- [Assigned task] Precisely the lines from the one with "This screenshot has height=820, width=1080." through the end of the data, both included, must make up the response, each restated word for word.

|---|

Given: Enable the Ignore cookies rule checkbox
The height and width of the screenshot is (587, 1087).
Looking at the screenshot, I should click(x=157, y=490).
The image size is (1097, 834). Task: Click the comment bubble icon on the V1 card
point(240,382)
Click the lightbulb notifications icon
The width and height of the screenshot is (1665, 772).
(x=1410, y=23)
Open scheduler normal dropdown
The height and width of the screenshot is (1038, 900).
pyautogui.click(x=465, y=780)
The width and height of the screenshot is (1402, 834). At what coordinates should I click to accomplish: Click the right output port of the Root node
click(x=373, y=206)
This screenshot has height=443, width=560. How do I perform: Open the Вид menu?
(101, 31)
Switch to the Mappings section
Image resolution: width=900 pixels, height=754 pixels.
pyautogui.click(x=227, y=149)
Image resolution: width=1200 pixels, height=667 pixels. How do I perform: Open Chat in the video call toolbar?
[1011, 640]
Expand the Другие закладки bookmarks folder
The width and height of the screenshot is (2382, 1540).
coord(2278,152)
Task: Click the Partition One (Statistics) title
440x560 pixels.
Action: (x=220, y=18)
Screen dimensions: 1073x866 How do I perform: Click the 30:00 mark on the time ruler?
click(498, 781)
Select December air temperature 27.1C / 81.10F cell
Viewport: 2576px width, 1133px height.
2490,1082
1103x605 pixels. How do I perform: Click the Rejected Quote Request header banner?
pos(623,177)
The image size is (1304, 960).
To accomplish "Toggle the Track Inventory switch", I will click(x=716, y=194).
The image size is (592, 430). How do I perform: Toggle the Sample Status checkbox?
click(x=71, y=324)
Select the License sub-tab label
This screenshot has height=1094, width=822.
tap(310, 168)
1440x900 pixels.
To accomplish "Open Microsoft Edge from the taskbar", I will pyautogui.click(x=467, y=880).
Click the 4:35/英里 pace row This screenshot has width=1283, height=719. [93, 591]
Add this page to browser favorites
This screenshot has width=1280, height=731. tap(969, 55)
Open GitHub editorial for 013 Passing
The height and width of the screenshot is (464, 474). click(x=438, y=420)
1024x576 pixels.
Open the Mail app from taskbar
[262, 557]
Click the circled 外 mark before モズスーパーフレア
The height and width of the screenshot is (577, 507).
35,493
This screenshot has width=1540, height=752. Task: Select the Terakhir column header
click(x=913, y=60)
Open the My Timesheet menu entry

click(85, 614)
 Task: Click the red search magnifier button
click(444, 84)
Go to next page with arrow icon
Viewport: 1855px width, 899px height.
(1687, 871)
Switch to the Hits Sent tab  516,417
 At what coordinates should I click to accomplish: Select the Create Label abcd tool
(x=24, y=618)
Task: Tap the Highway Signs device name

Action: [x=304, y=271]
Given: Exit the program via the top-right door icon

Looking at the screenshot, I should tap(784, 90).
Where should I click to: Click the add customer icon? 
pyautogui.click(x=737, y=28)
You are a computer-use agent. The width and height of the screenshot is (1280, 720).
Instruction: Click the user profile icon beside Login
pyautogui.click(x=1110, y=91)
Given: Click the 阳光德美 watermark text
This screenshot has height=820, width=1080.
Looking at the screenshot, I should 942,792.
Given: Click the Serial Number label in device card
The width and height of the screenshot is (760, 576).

|---|

- [Response]
This screenshot has height=820, width=1080.
Looking at the screenshot, I should 942,792.
Given: Click the Serial Number label in device card
The width and height of the screenshot is (760, 576).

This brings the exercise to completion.